Como el perro y el gato
Diagrama que explica la guerra de la independencia (A.V.D.)

 

21 de Marzo.- Querida Ainara: probablemente aprenderás en el colegio que, con matemática precisión, todos los días veintiuno de marzo empieza la primavera. No será verdad. O, mejor dicho, será una cómoda mentira que te cuenten tus maestros, para que, al menos en esta pequeñez, tengas una certeza a la que agarrarte. De hecho, la primavera empezó ayer a las seis de la mañana y, para fecha tan cercana como el año 2048 –yo tendré, si Dios quiere, setenta y tantos- la primavera empezará el día de San José.

Como con la florida estación, pasa en otros ámbitos de la vida.

Por ejemplo: estos días atrás se ha celebrado el segundo centenario de la promulgación de la Constitución de 1812, llamada “La Pepa” por haber nacido el día diecinueve. Se ha celebrado la elaboración de nuestro primer texto constitucional como un logro de la democracia, como un triunfo de la ilustración (que, en cierto modo, lo fue) y, aunque no lo decía nadie, como un intento tímido, lleno de carencias, de civilizar aquel país nuestro tan reseco, analfabeto, tan maltratado por los “hunos” y los “hotros”, desangrado por una guerra “de la independencia” que no era sino una repetición crónica del eterno conflicto entre las dos Españas con una estrella invitada: el ejército francés.

En los discursos de todos los próceres (del Rey abajo) se ha celebrado el espíritu democrático de la constitución gaditana sin haberle echado siquiera un vistazo al texto.

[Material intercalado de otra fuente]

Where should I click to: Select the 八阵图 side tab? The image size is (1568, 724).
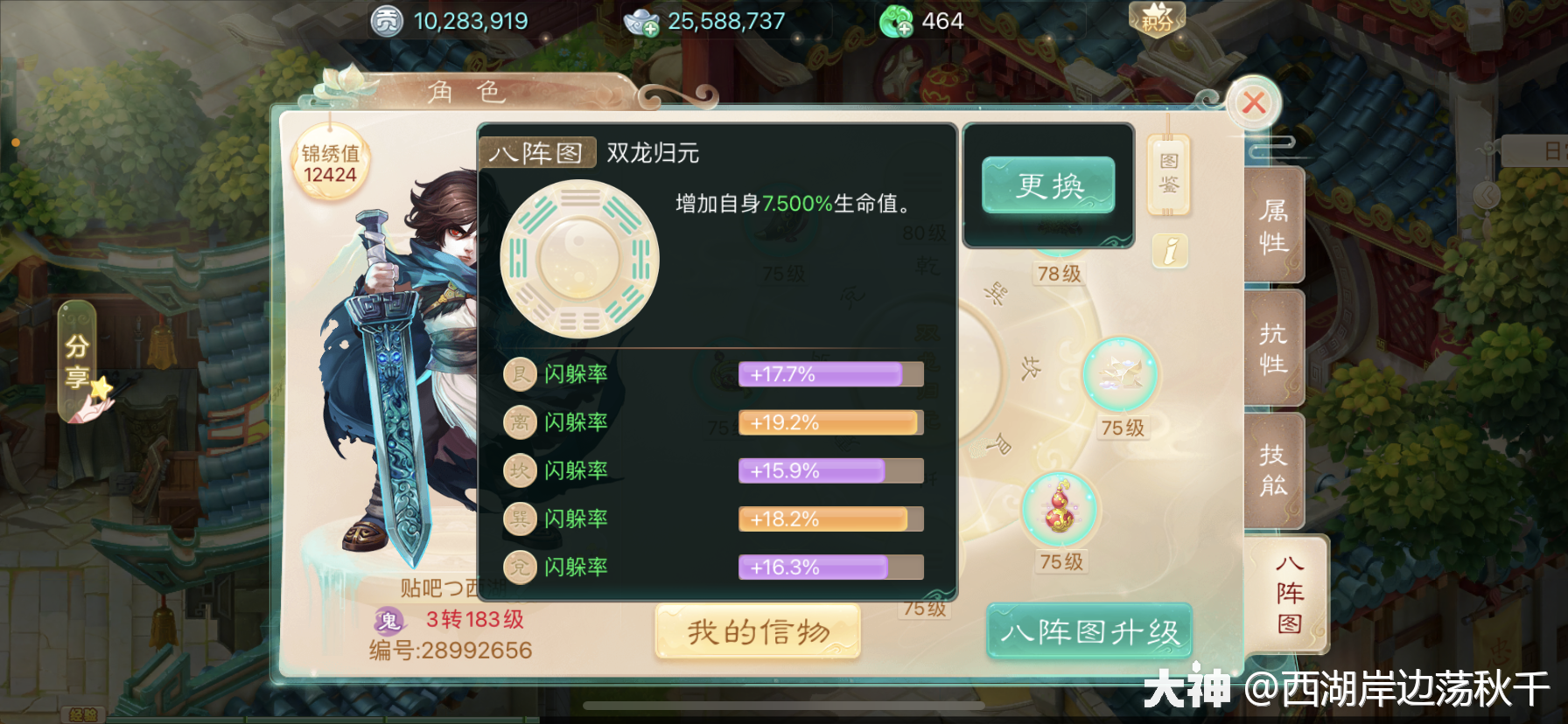pyautogui.click(x=1288, y=595)
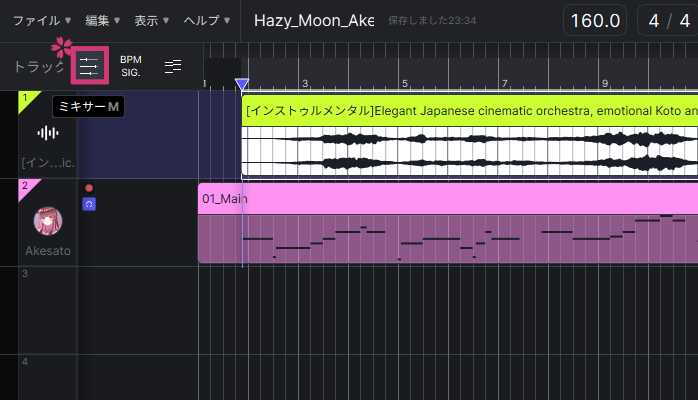Select the pink track 2 number tag
This screenshot has height=400, width=698.
point(27,187)
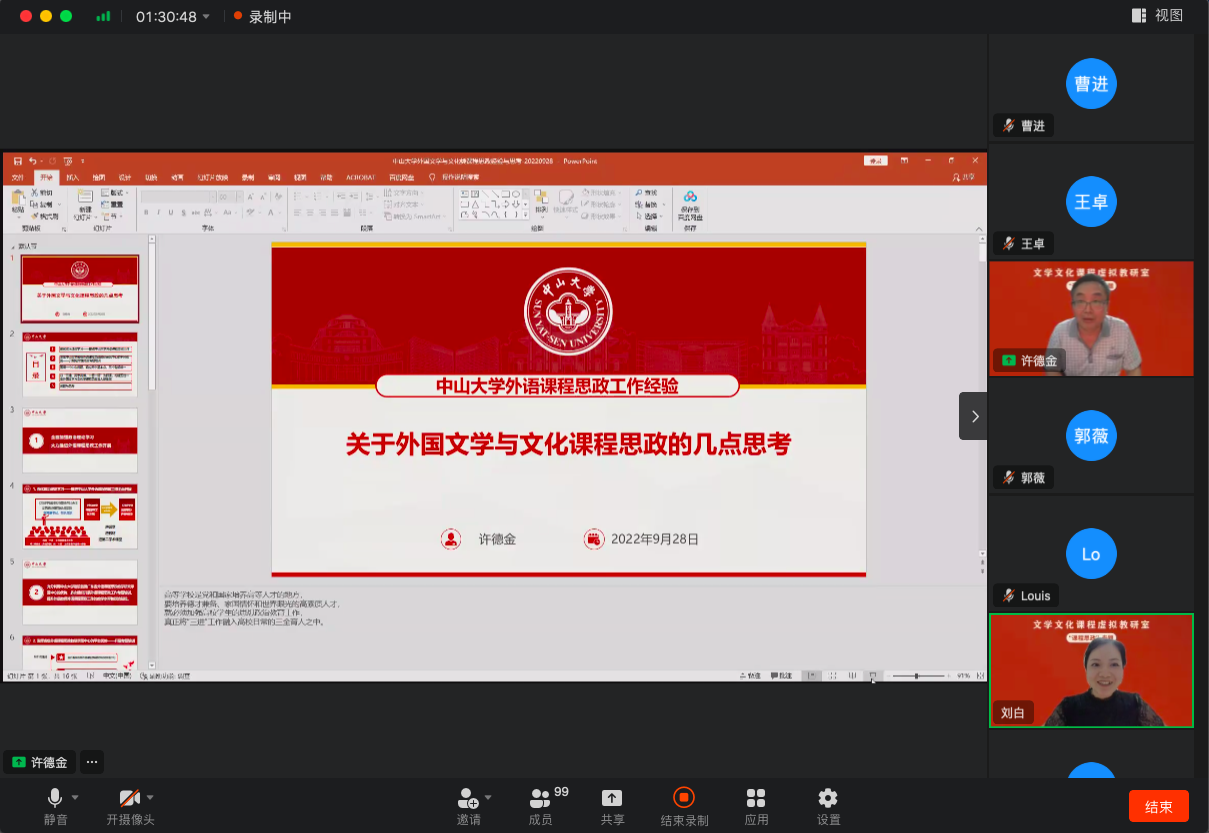Click the share screen icon
1209x833 pixels.
point(612,798)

Como con la primavera, se necesitaba la certeza de que alguna vez habíamos sido lo que queremos ser, del mismo modo que todas las ancianas de los asilos de España aseguran haber tenido de jóvenes unas piernas que podían competir con las de Carmen Sevilla o todos los viejos juran y perjuran que, en otras circunstancias, con otra suerte, hubieran podido regatearle a Pelé un par de goles en Maracaná.

La Constitución de Cádiz no fue sino un tímido y fugaz intento de apertura, de sacar a España de la negritud goyesca en que la habían instalado los Austrias –un país en el que la cutura se había convertido en un vicio sospechoso y las ideas venidas de fuera en foco de ponzoñosa perversión perseguido por la Santa- para convertirla en algo parecido a una democracia.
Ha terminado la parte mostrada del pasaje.